CHP İstanbul Milletvekili Gürsel Tekin, ülke gündemine oturan 'savaş' tartışmalarıyla ilgili değerlendirmelerde bulundu.
Yurt gazetesinden Tolga Kaan Ateşli'nin haberine göre AKP'nin Suriye politikasının iflas etmiş olduğuna dikkat çeken Tekin, iç politikayı dış politikanın belirlenimine almanın ülke siyasetine zararlı olduğunu vurguladı. İktidarın doğrudan 'Şam yönetimiyle' masaya oturması gerektiğini ifade eden Tekin, ABD Başkanı Trump'ın açıklamalarının ise kabul edilemez olduğunu söyledi.
Türkiye'nin içerisinde bulunduğu atmosfer ve gidişatına dair de değerlendirmelerde bulunan CHP'li İstanbul Milletvekili Gürsel Tekin, "Ekonomimizin tarihsel ve yapısal sorunları devam ediyor. İç tasarruf birikimi düşük bir ülkeyiz.
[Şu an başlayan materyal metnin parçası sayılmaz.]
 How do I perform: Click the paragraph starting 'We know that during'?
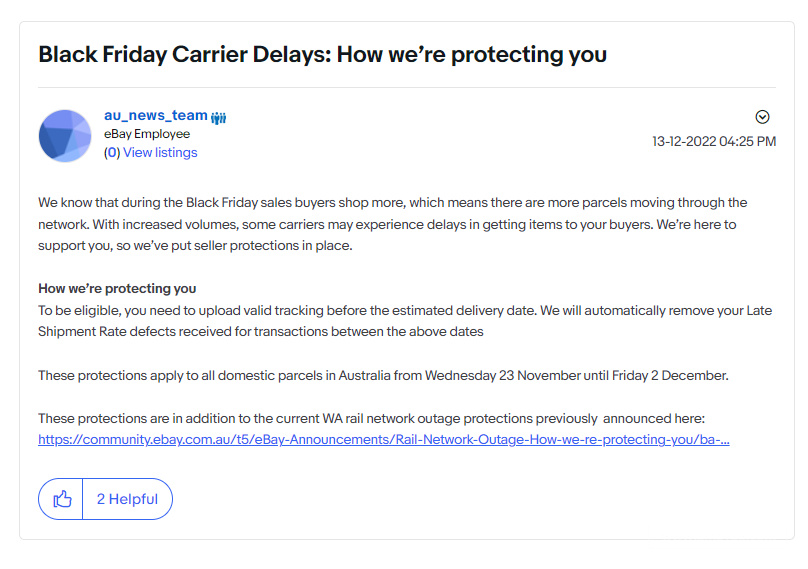point(392,203)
Bu ne demek? Yani tasarruflarımız ihtiyaçlarımıza yetmiyor. Ekonomimizin büyüklüğü 767 milyar dolar düzeyinde. Bu da 2011 seviyesinin gerisinde olduğumuzu gösteriyor. Her yıl da istihdam piyasasına katılan gençlerimizi hesaba katarsanız, Türkiye’nin yüzde 5 ve üzerinde tempolu büyümesi gerekir. Şunu söylemek istiyorum. Gelişmek, kalkınmak, büyümek için dış tasarruflara ve yatırımcılara ihtiyacımız var" ifadelerini kullandı.
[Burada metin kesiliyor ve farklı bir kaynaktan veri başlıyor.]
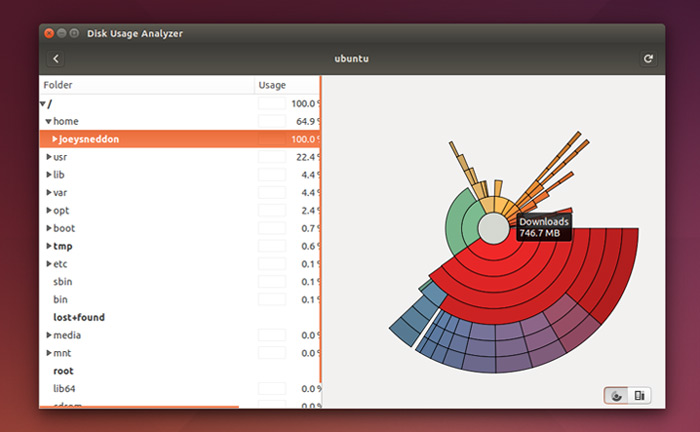Click the gray center circle of chart

click(x=492, y=228)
Tekin'in değerlendirmeleri şöyle:
> Türkiye AKP'li yıllarda dış politikada nereye vardı? Bunun içe dönük yansımaları neler oldu?
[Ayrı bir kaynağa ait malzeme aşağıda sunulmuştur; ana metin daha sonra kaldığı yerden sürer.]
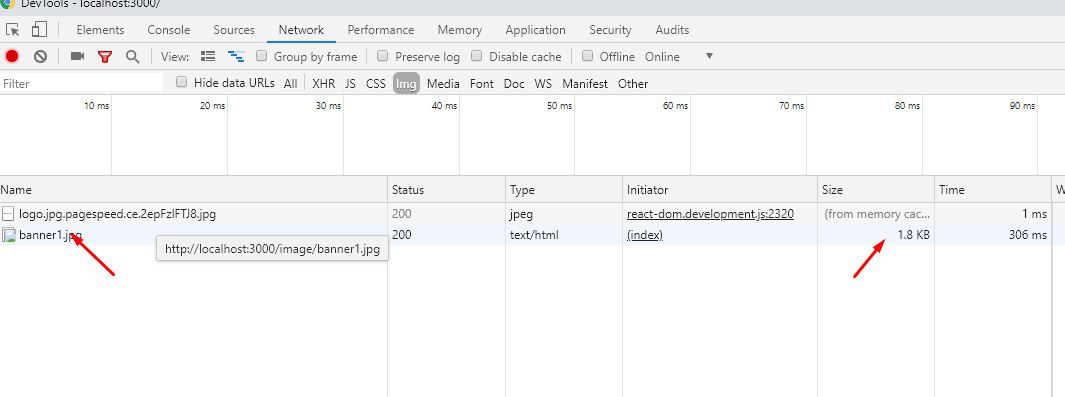Show the overview with the waterfall view icon
Screen dimensions: 1065x397
pyautogui.click(x=236, y=56)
AKP döneminde Türkiye’nin dostları azaldı, düşmanlarının da sayısı arttı. Bugün hem bölgemizde hem geniş coğrafyada hem de küresel aktörler nezdinde ne yazık ki Türkiye’nin itibarı ciddi bir erozyona uğramış durumda. Dış politikanın bir iç politika aracı olarak kullanılması nedeniyle, Türkiye kendi çıkarlarını maksimize edebilecek politika tercihlerinden yoksun kaldı. Özellikle AKP’nin Ortadoğu bölgesinde yürüttüğü politika içeride ağır sonuçlar üretti. Bunların ekonomik yansımalarını da hep birlikte görüyoruz. Bir zamanlar bütün bölgeye ticaret yapabilen Türkiye bugün potansiyelinin çok altında bir performans gösteriyor. Dünyanın en tehlikeli şeyi dış politikanın iç politika için kullanılmasıdır. Mussolini, Hitler gibi totaliter liderler dış politika ve savaş enstrümanı ile iç politikada rıza üretmeye çalışırlar. Bunun bedelini de milletler ağır felaketlerle öder. Burası çıkmaz sokak. Dış politikayı Türkiye’nin yüksek çıkarları çerçevesinde rasyonel tartışmalıyız.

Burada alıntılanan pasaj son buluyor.